Collected data entries:
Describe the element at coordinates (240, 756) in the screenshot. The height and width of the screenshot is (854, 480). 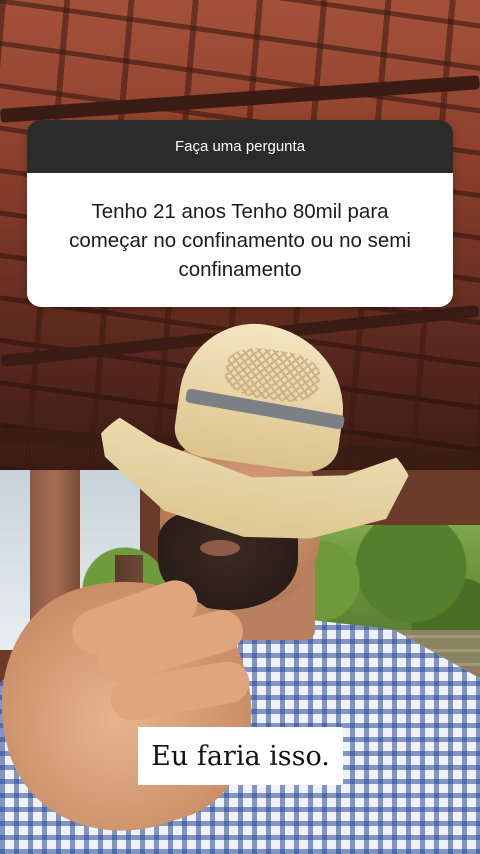
I see `caption-text: Eu faria isso.` at that location.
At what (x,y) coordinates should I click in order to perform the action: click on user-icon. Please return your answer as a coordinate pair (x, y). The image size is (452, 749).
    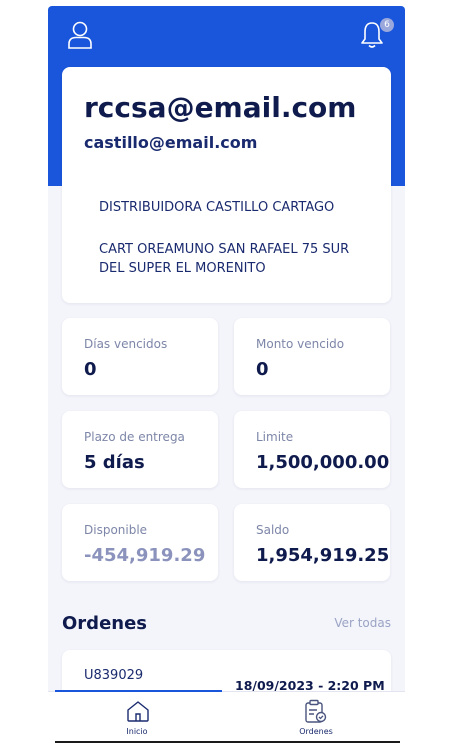
    Looking at the image, I should click on (80, 35).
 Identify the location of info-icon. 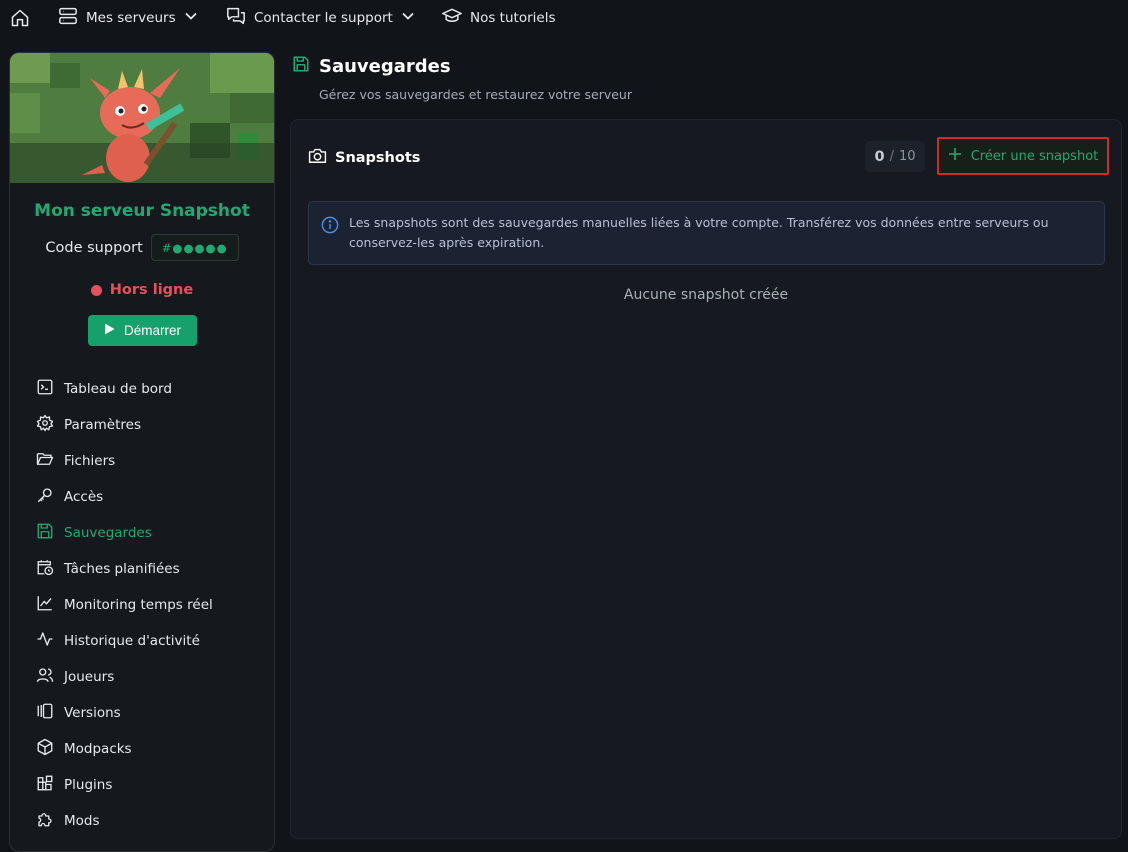
(330, 228).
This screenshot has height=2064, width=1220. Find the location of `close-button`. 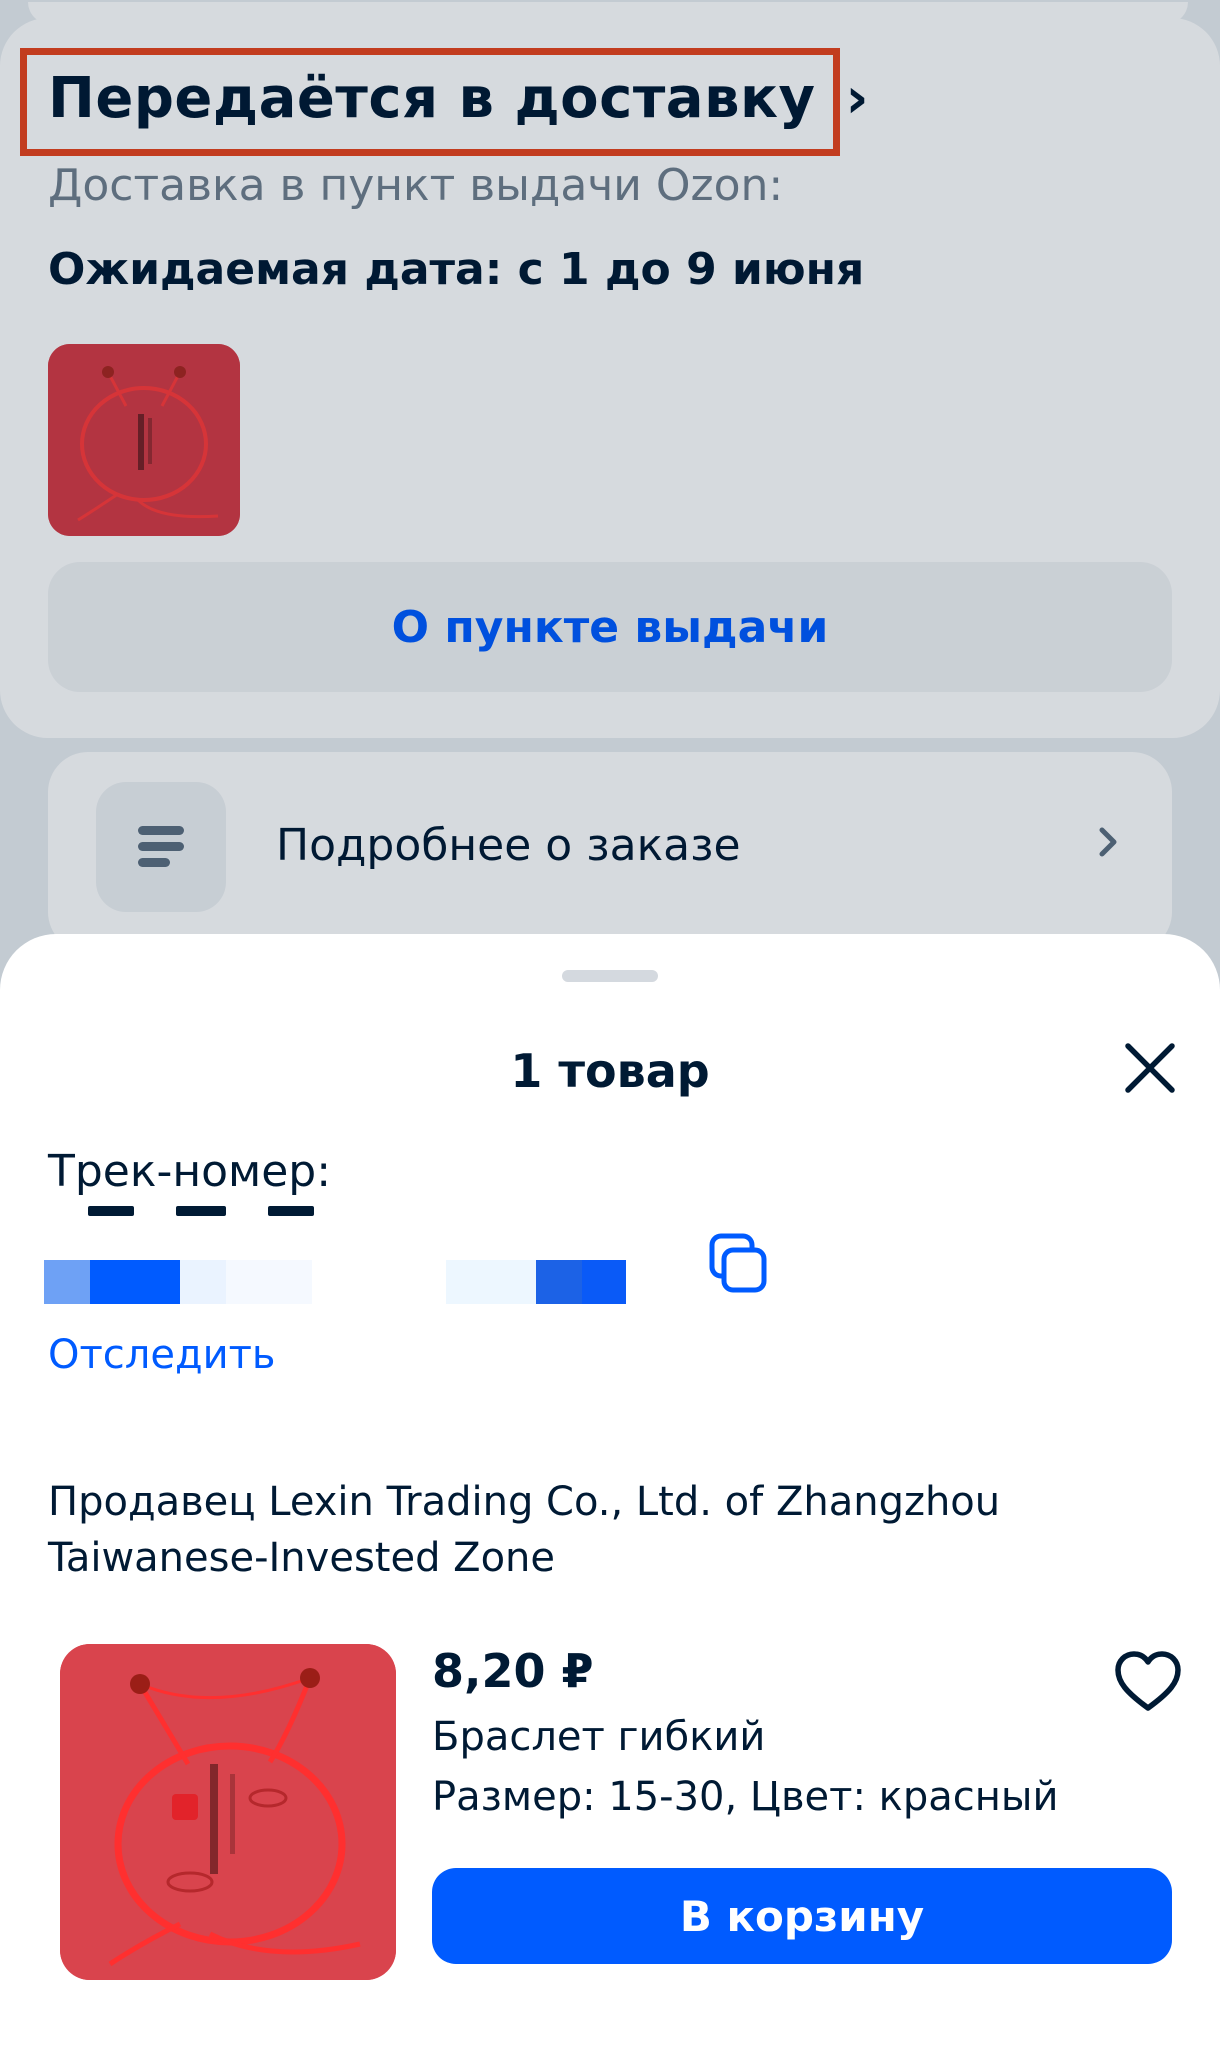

JOB -> Format everything from the line containing "At what (x,y)" down to the end of the records as a Markdown table with the columns Row and Line, skipping blank lines. Omit the pictures from your answer.

TASK OUTPUT ->
| Row | Line |
|---|---|
| 1 | At what (x,y) coordinates should I click in order to perform the action: click on user-icon. Please return your answer as a coordinate pair (x, y). The image size is (452, 749). |
| 2 |     Looking at the image, I should click on (80, 35). |
| 3 |  Identify the location of info-icon.  |
| 4 | (330, 228). |
| 5 | This screenshot has height=2064, width=1220. Find the location of `close-button`.  |